Lockdown presented human resource management with many challenges during 2020. Groupe ADP employees came together as a close-knit, supportive and agile community that proved its ability to face up to the crisis together by adapting to new ways and methods of working.
As soon as health protection became a priority, a large number of employees successfully switched to teleworking within a week and, on 23 March 2020, a part-time working scheme was introduced for the Group’s French employees. That scheme is still in place today.
Even at the height of the crisis, our airports were never empty, and special attention was focused on taking care of those employees whose jobs could not be done remotely so that they could continue to work in complete safety.
This was particularly true of those working in energy supply, aircraft maintenance and similar roles. For example, 15 of the 50 members of the Networks and Access team at Paris-Charles de Gaulle continued to manage and supervise power generation for heating and cooling on a daily basis, while 70 technicians (compared with 190 in normal times) worked rotas to maintain runways and terminals.
Distance and geographical separation are normal facts of life for any international group of companies, but another of our key priorities was to maintain the working relationships that unite all our employees by providing information, support and management. So whether working remotely or within the airport perimeter, as members of teams in the same country or as expatriates, the Groupe ADP airport community has remained united throughout. The Group website hosts a dedicated Yammer communication channel for employees to keep in touch throughout the working day. Almost everywhere around the world, the recovery is being built around the new ways of working that everyone has already embraced.

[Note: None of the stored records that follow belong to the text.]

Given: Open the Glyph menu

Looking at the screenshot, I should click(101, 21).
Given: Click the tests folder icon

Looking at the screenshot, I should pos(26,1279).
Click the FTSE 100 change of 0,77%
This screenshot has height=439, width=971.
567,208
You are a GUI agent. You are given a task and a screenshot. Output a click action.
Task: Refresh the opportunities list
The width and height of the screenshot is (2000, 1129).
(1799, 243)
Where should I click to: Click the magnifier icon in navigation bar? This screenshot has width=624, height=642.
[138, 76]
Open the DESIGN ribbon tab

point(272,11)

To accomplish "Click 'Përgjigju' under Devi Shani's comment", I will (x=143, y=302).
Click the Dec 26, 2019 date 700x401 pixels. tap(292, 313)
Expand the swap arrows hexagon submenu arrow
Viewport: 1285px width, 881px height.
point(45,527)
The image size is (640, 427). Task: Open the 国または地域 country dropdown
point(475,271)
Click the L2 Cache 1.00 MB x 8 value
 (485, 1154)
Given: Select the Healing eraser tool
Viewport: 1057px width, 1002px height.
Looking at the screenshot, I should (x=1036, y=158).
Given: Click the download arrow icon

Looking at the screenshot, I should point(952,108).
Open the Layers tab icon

The effective implementation of appropriate health protection measures meant that it has been possible to complete work on infrastructure projects that were already well underway before the crisis struck. These include the 2B-2D link at Paris-Charles de Gaulle and the new international passenger pathways at Orly 4. Special protocols, worksite compound layout, team work rotas and the use of plant machinery have all helped to progress the process of transforming the Paris platforms, despite the many constraints in place at this time.
General Representative
of the Groupe ADP Foundation
Solidarity has taken many different forms at Groupe ADP. For example, some employees volunteered to make their logistics, project management, modelling and statistical skills available to the Assistance Publique des Hôpitaux de Paris (AP-HP) university hospital trust via the COVISAN scheme introduced to break infection chains by helping the most vulnerable in society.